The Business of Being a Writer offers the business education writers need but so rarely receive. It is meant for early-career writers looking to develop a realistic set of expectations about making money from their work or for working writers who want a better understanding of the industry. Writers will gain a comprehensive picture of how the publishing world works—from queries and agents to blogging and advertising—and will learn how they can best position themselves for success over the long term.

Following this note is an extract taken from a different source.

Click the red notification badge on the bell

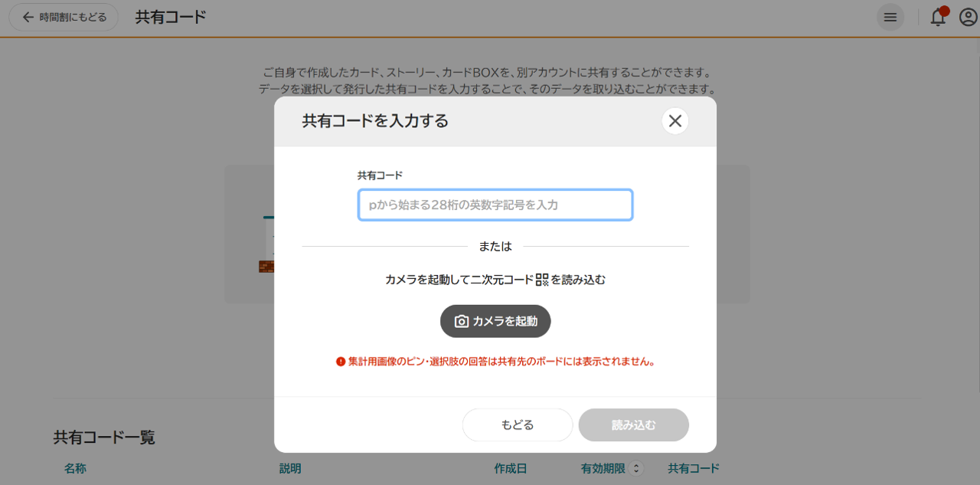944,9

Jane Friedman: I've worked for 20 years in the publishing industry and have a special interest in how the digital age is transforming writing careers, publishing, and storytelling. Rather than taking a dark view of how the Internet era has affected writers' livelihoods, I'm more interested in how revolutionary change can inspire new business models, and how authorship will ultimately evolve. I believe history is on the writers' side: they've been sustaining their careers in ever more innovative ways since the era of Gutenberg. Furthermore, I don't think that business and art must be at odds—I believe they can inform and push each other to flourish.

I sit at the intersection of several communities, which gives me a 360-degree view of the changes now shaping writing and publishing. People working inside the industry see me as an expert in digital and self-publishing, while independent authors see me as a traditional publishing figure. The university and MFA community see me as very commercially minded, while the business people see me as literary and academic. I would have it no other way; I prefer to serve as a bridge.

I earn my living as a freelancer, and my income is driven largely by my own writing and teaching, as well as consulting services for writers. Thus, I consider my interests to be aligned with writers' interests.